3. A Lei 12.382/11 deveria dispor apenas sobre a regulamentação do salário mínimo. Porém, veio grávida do seguinte monstro:

Art. 6o O art. 83 da Lei no 9.430, de 27 de dezembro de 1996, passa a vigorar acrescido dos seguintes §§ 1o a 5o, renumerando-se o atual parágrafo único para § 6o:

"Art. 83. ...........................................................

(...)

§ 2o É suspensa a pretensão punitiva do Estado referente aos crimes previstos no caput, durante o período em que a pessoa física ou a pessoa jurídica relacionada com o agente dos aludidos crimes estiver incluída no parcelamento, desde que o pedido de parcelamento tenha sido formalizado antes do recebimento da denúncia criminal."

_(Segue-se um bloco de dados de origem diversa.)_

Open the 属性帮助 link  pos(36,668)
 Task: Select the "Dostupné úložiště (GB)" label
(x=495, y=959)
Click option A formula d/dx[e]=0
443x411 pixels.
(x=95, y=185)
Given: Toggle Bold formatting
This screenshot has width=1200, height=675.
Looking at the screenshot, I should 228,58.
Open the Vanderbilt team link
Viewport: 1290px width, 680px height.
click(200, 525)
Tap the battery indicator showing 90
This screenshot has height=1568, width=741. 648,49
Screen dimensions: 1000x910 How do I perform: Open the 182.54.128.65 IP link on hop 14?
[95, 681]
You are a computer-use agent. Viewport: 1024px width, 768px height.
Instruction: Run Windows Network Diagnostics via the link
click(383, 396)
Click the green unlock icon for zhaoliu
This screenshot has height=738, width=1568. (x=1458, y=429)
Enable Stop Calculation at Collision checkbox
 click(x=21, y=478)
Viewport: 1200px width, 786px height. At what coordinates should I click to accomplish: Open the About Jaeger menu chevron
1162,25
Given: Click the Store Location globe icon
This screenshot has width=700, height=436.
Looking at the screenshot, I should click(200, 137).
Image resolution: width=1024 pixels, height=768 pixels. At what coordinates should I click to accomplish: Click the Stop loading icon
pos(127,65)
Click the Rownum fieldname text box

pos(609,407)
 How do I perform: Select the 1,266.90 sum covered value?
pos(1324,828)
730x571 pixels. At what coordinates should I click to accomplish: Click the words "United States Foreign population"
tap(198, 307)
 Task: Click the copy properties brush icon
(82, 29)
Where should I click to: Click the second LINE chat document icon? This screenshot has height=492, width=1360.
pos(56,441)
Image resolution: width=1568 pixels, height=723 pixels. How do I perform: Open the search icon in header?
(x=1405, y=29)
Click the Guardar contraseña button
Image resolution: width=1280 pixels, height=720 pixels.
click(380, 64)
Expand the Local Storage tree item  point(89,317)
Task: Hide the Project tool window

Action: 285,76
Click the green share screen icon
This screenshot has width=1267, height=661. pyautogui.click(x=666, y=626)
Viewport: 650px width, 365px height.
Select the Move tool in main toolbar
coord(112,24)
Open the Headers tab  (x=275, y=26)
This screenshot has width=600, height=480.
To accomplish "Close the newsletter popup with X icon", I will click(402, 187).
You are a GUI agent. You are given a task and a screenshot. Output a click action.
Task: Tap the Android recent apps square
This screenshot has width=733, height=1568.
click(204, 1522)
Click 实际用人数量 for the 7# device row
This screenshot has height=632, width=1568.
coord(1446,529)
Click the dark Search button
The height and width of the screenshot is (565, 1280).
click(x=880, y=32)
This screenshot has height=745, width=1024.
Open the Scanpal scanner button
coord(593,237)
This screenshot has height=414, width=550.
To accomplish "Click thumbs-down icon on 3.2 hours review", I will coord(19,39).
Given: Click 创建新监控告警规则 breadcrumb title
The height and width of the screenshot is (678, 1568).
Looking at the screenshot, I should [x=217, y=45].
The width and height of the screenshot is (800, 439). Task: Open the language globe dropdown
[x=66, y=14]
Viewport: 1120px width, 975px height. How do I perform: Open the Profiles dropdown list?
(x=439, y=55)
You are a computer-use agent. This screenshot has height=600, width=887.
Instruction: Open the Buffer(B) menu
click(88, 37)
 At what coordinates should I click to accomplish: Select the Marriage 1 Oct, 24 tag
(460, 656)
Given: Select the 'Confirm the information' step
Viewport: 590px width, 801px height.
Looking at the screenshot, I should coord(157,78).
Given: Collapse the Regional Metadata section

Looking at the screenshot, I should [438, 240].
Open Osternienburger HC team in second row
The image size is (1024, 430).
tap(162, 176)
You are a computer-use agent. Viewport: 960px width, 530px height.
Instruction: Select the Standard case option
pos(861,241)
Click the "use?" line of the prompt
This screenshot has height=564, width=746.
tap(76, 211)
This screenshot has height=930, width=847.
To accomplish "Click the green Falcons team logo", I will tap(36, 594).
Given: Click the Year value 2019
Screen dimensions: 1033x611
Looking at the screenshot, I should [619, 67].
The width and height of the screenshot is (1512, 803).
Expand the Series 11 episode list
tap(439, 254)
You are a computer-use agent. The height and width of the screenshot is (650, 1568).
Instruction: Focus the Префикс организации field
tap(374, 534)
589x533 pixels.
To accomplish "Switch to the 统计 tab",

4. Consolidação das Leis do Trabalho:

Art. 477 (...)

§ 6º - O pagamento das parcelas constantes do instrumento de rescisão ou recibo de quitação deverá ser efetuado nos seguintes prazos:

(...)

§ 8º - A inobservância do disposto no § 6º deste artigo sujeitará o infrator à multa de 160 BTN, por trabalhador, bem assim ao pagamento da multa a favor do empregado, em valor equivalente ao seu salário, devidamente corrigido pelo índice de variação do BTN, salvo quando, comprovadamente, o trabalhador der causa à mora.

OBS.: Em várias rescisões que acompanhei, nunca verifiquei o caso dessa multa com base na BTN. Inclusive, o BTN foi extinto em 1991, pela lei 8.177.

5. Consolidação das Leis do Trabalho:

Art. 467. Em caso de rescisão de contrato de trabalho, havendo controvérsia sobre o montante das verbas rescisórias, o empregador é obrigado a pagar ao trabalhador, à data do comparecimento à Justiça do Trabalho, a parte incontroversa dessas verbas, sob pena de pagá-las acrescidas de cinqüenta por cento.